Pode ser já um assunto algo entediante, mas que tem de ser referido, pois é agora parte integrante de toda a F1. O limite orçamental já fez correr muita tinta e há equipas a queixarem-se das dificuldades em gerir o orçamento, agora com uma taxa de inflação acima do existia quando a regra foi aprovada. Mas o limite tem também subido e, ao contrário do que se possa pensar, em 2023, espera-se que as equipas tenham mais dinheiro à sua disposição.

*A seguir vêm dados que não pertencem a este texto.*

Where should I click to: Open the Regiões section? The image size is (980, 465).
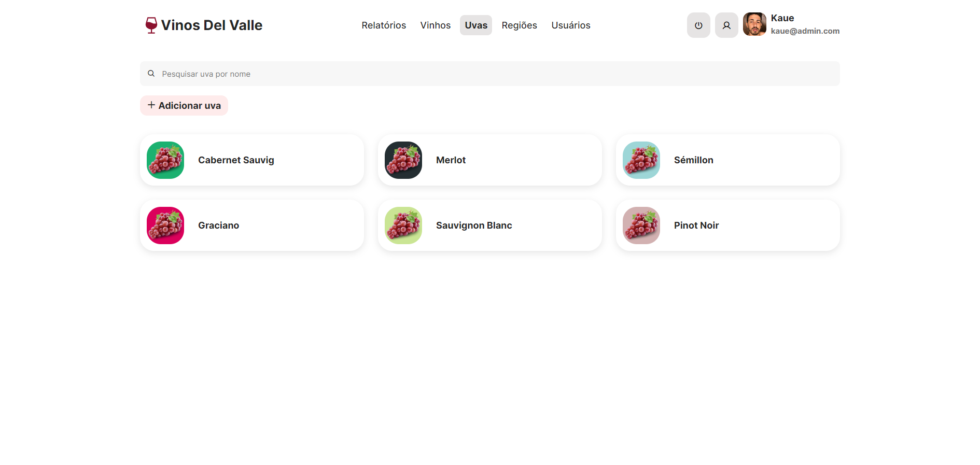pos(519,25)
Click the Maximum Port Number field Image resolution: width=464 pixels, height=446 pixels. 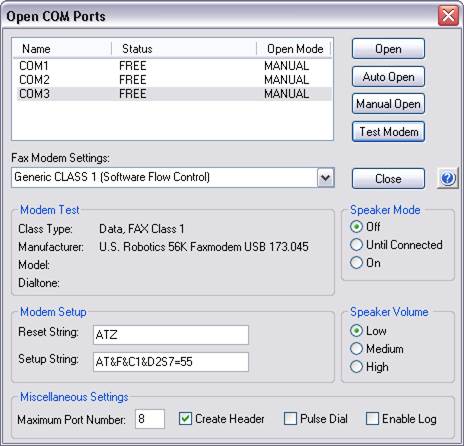click(150, 419)
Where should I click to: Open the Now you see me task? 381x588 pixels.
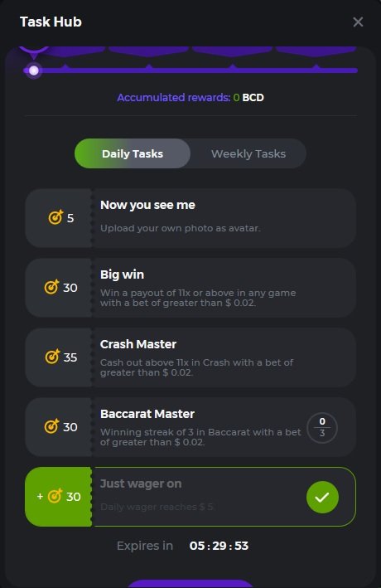191,218
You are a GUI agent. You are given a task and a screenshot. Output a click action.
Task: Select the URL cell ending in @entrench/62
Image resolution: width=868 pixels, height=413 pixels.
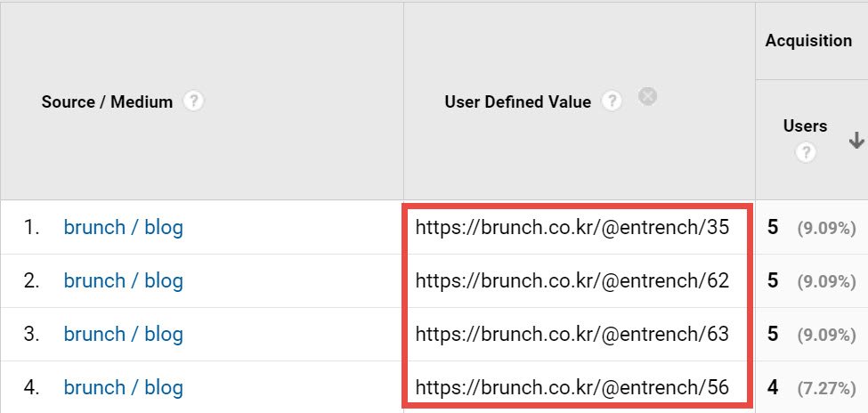572,281
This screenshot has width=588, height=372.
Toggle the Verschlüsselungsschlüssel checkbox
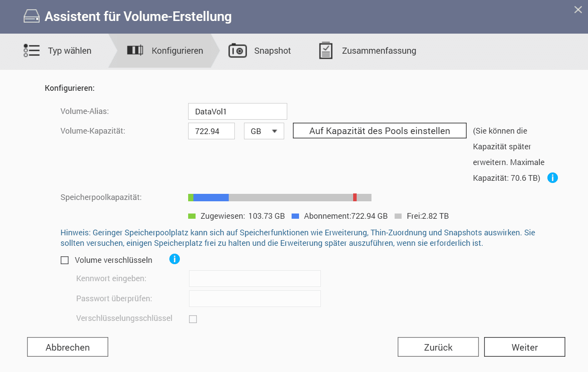pos(193,319)
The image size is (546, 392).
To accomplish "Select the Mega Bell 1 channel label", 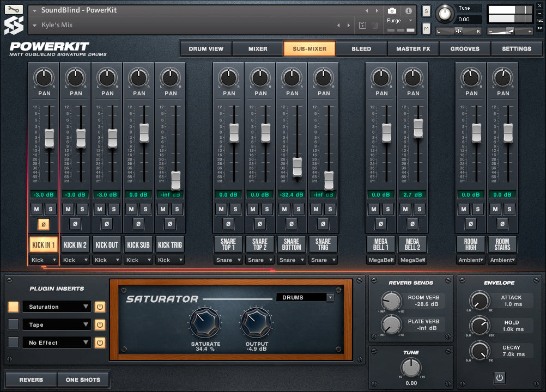I will click(x=381, y=244).
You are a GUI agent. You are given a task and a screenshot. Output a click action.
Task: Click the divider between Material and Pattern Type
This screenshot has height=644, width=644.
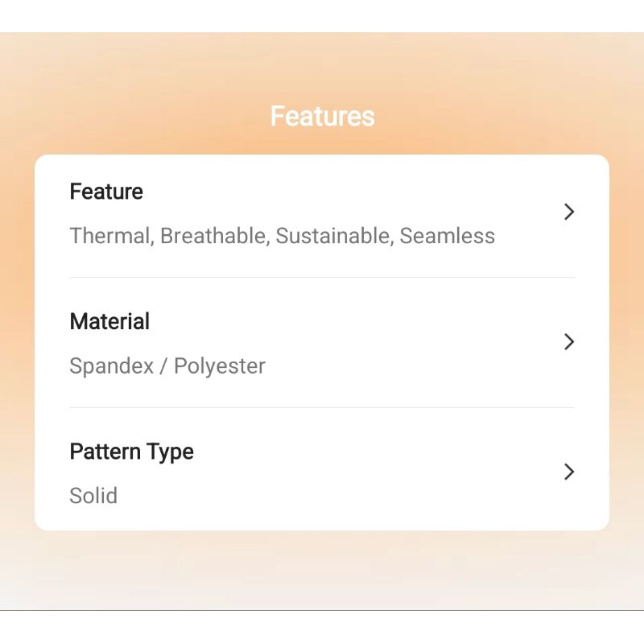pyautogui.click(x=322, y=407)
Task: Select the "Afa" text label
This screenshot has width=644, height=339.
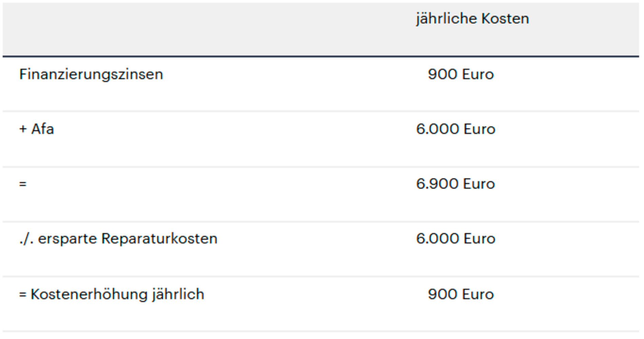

Muito mudou desde que o limite orçamental foi pensado e colocado no papel. O número de corridas tem aumentado, as corridas sprint foram implementadas e o seu número será duplicado em 2023. A inflação global também motiva uma escalada de custos que não estava prevista. Em resumo, o mundo atual não é o mesmo de quando o limite foi estruturado e os ajustes tornaram-se indispensáveis. Como seria de esperar, as equipas não demoraram a mostrar o seu descontentamento pedindo mais dinheiro. A FIA e a FOM consideraram as exigências razoáveis e têm permitido mais dinheiro às equipas.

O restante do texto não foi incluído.